96 Impaired growth factor signaling (e.g. impaired insulin signaling) may also contribute to anabolic resistance through induction of REDD1 and REDD2.
Gastrocnemius muscle from diabetic rats exhibited elevated REDD1 mRNA expression compared to non-diabetic controls (145). Moreover, fasting (low insulin signaling) caused an elevation in REDD1 mRNA and protein expression, while refeeding (higher insulin signaling) decreased REDD1 expression relative to fasted conditions. IGF-1 treatment decreased REDD2 mRNA expression in rat gastrocnemius muscle and myotubes (63), indicating that REDD2 expression is also repressed by growth factor signaling. Although the mechanism is still unclear, growth factor signaling may induce
REDD1 expression through a mechanism involving ER stress-mediated induction of
ATF4 (43). REDD1 mRNA expression in response to growth factor signaling seems to be regulated by mRNA transcription, as measured by nuclear run-on assay in Rat 2 fibroblasts in response to serum stimulation and deprivation. In contrast to this theory, soleus muscle in my model was resistant to stimulation of mTORC1 signaling (Figure 3.3 and Figure 3.5) and REDD1 and REDD2 mRNA expression (Figure 3.4) were induced after 1 day of hindlimb immobilization despite no apparent activation of ER stress (i.e. no increases in eIF2alpha Ser51 phosphorylation or ATF4 mRNA and protein expression,
Table 3.2). While impaired growth factor signaling may still contribute to the induction in REDD1 and REDD2 mRNA expression during hindlimb immobilization, it does not occur through ER stress and/or induction of ATF4. Future studies will need to elucidate the mechanism by which growth factor signaling and induction of REDD1 and REDD2 contribute to anabolic resistance.
97 Limitations
While this dissertation provides evidence of a link between induction of REDD1 and REDD2 mRNA expression and repression of mTORC1 signaling during aging and hindlimb immobilization, this link could be strengthened by additional experiments.

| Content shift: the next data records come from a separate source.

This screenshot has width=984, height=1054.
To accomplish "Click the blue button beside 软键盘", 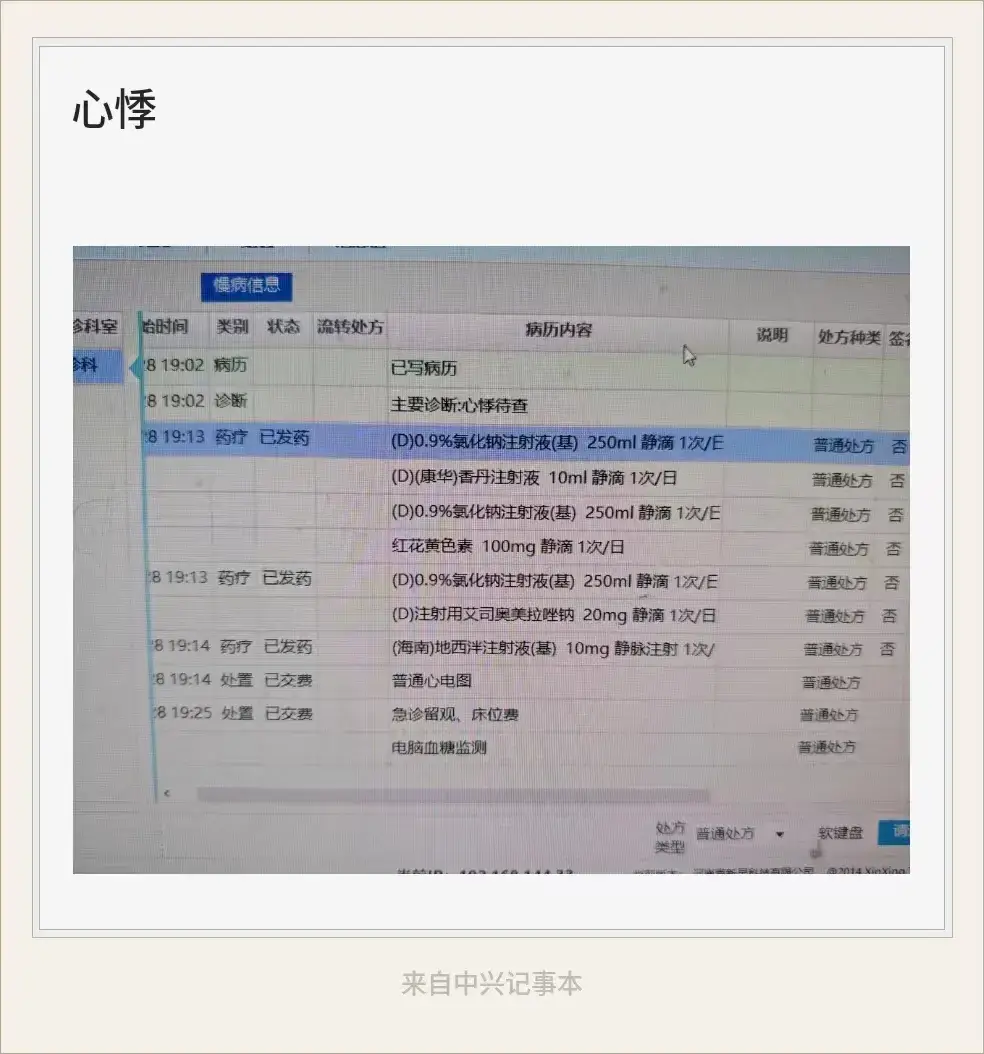I will 894,832.
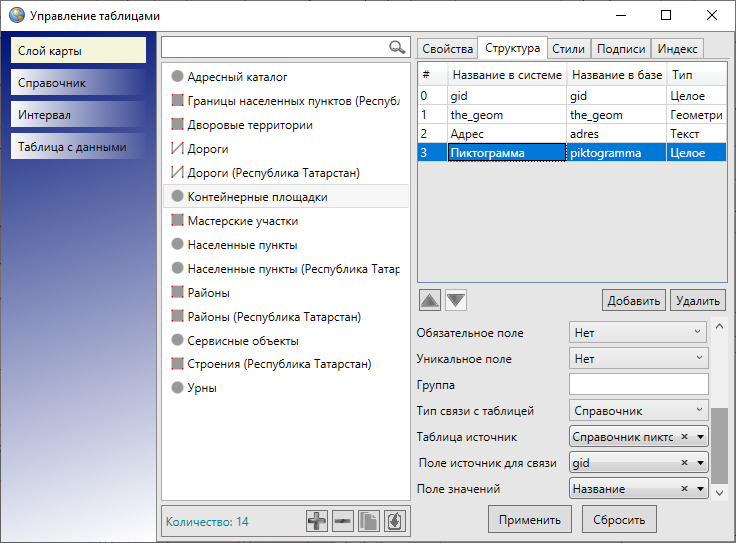Viewport: 736px width, 543px height.
Task: Clear the Поле значений selection with x
Action: coord(684,489)
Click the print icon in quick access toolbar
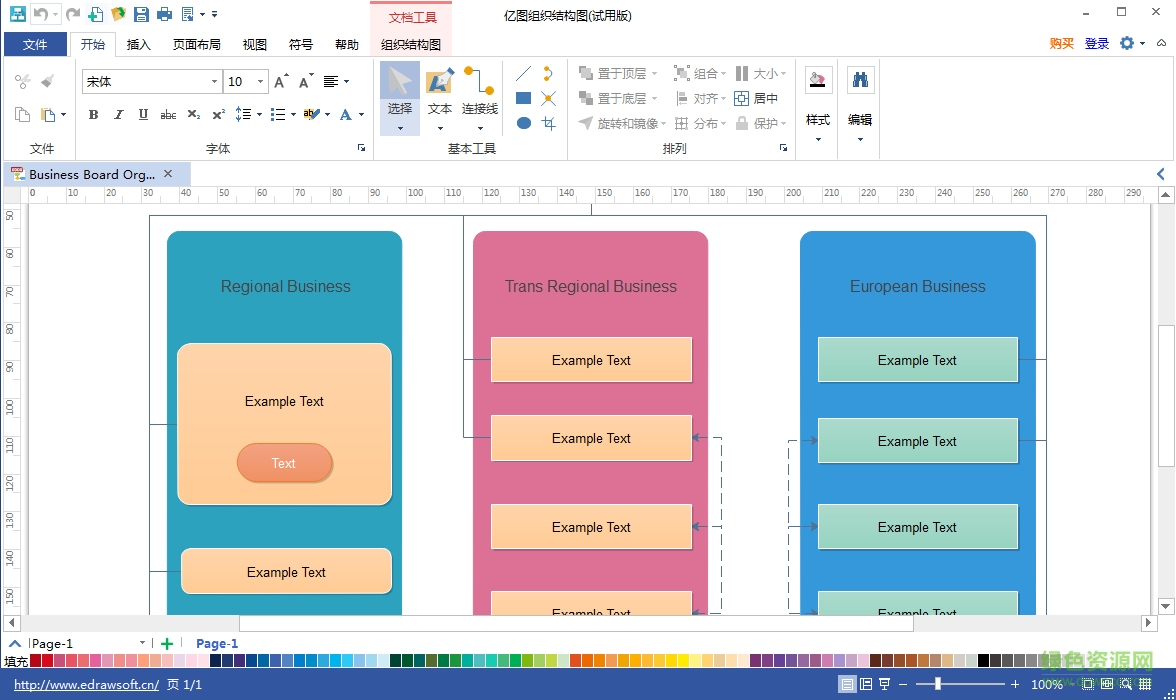 point(164,15)
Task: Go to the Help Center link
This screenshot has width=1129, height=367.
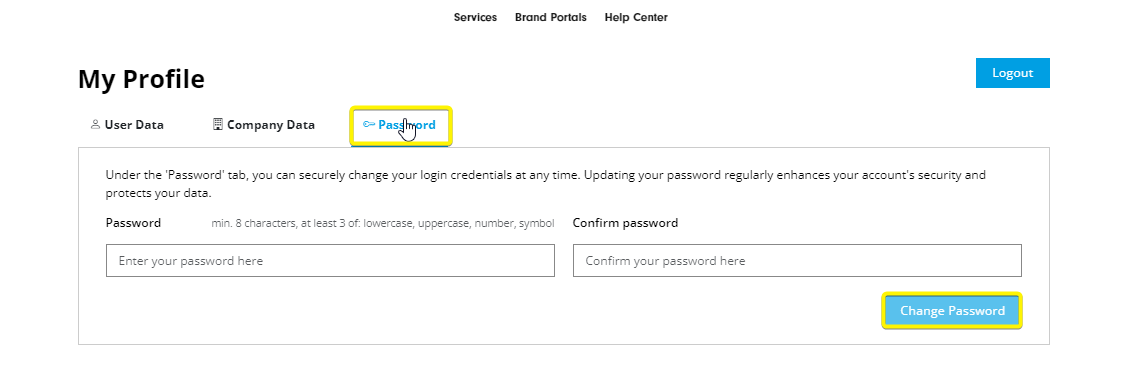Action: (636, 17)
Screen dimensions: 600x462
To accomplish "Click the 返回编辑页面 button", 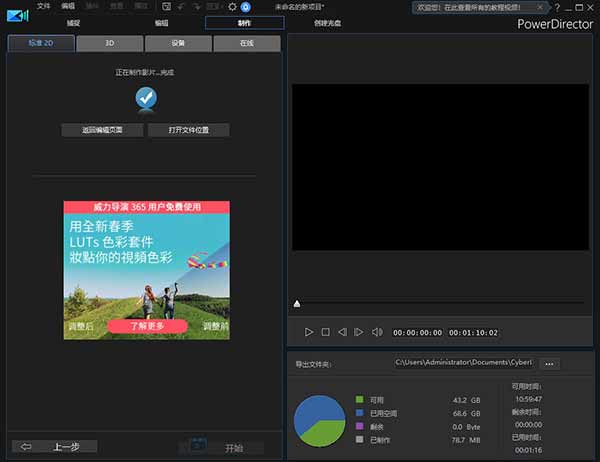I will coord(101,130).
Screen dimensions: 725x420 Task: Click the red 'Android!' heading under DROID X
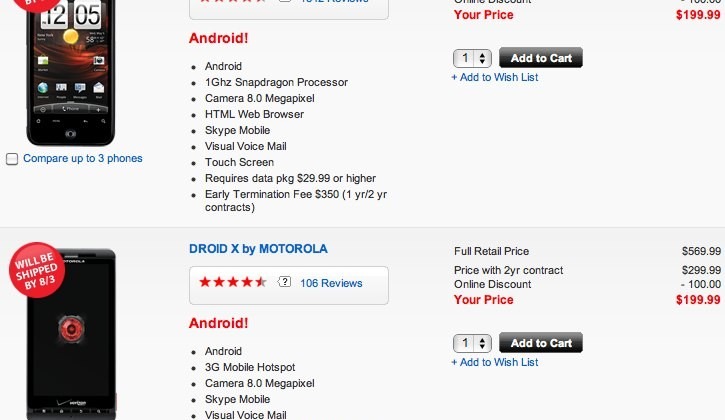coord(219,323)
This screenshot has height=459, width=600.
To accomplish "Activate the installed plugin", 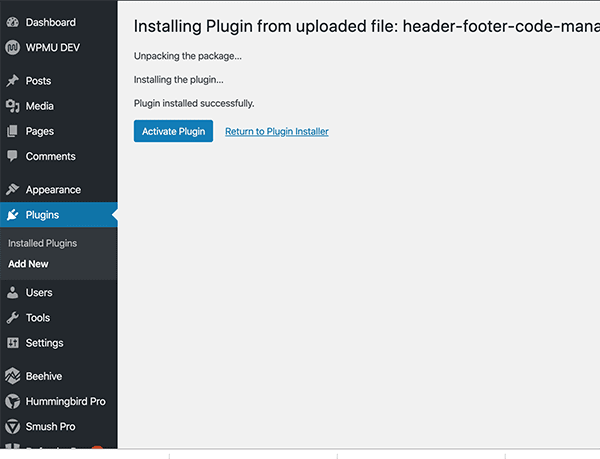I will coord(173,131).
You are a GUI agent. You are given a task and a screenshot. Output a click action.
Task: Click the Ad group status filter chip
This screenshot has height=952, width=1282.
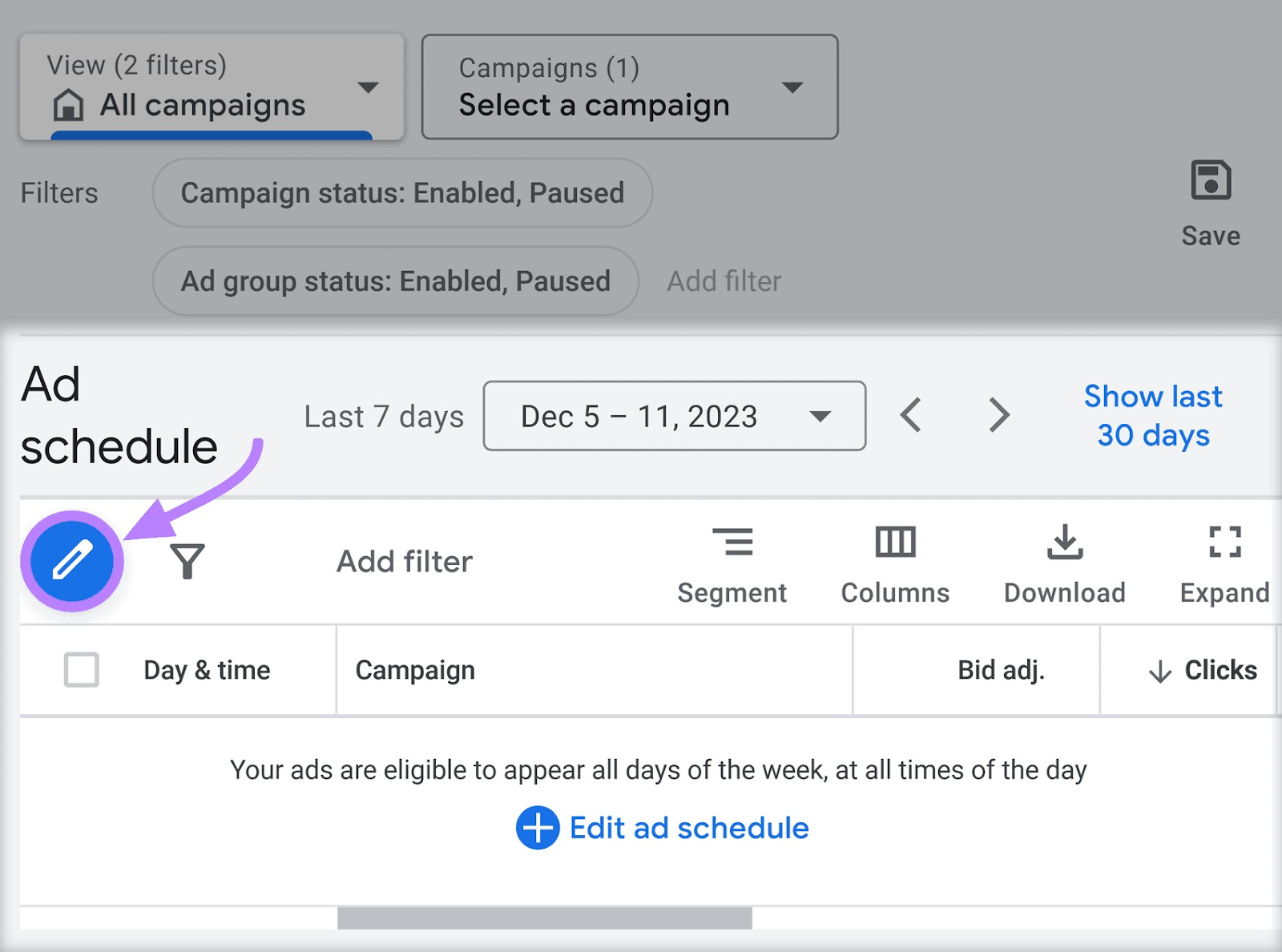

First, this link could be strengthened by demonstrating a temporal relationship between induction of REDD1 and REDD2 mRNA expression and repression of mTORC1 signaling at earlier time points following hindlimb immobilization. As demonstrated in
MEFs treated with cycloheximide, changes in REDD1 expression precede observed changes in mTORC1 signaling (116). In the genesis of disuse atrophy, I propose that hindlimb immobilization induces REDD1 and REDD2 mRNA expression as a cause for attenuated mTORC1 signaling and protein synthesis. If my proposal is correct, I would observe the following sequentially in skeletal muscle from an immobilized hindlimb: 1) induction of REDD1 and REDD2 mRNA expression; 2) an increase in REDD1 and
REDD2 protein expression; 3) attenuated mTORC1 signaling; 4) depressed rates of protein synthesis; and finally, 5) disuse atrophy. The earliest time point for which I have data (1 day of immobilization) already exhibits attenuated rates of protein synthesis, so I can only assume that the induction in REDD1 and REDD2 mRNA preceded the other events. I do not have data to support a temporal cause-and-effect relationship in which
REDD1 and REDD2 mRNA expression was induced before attenuated mTORC1 signaling. As mentioned earlier, future experiments will need to measure these variables at earlier time points (< 6 hours following hindlimb immobilization (22)) in order to understand the sequential progression of events leading to disuse atrophy.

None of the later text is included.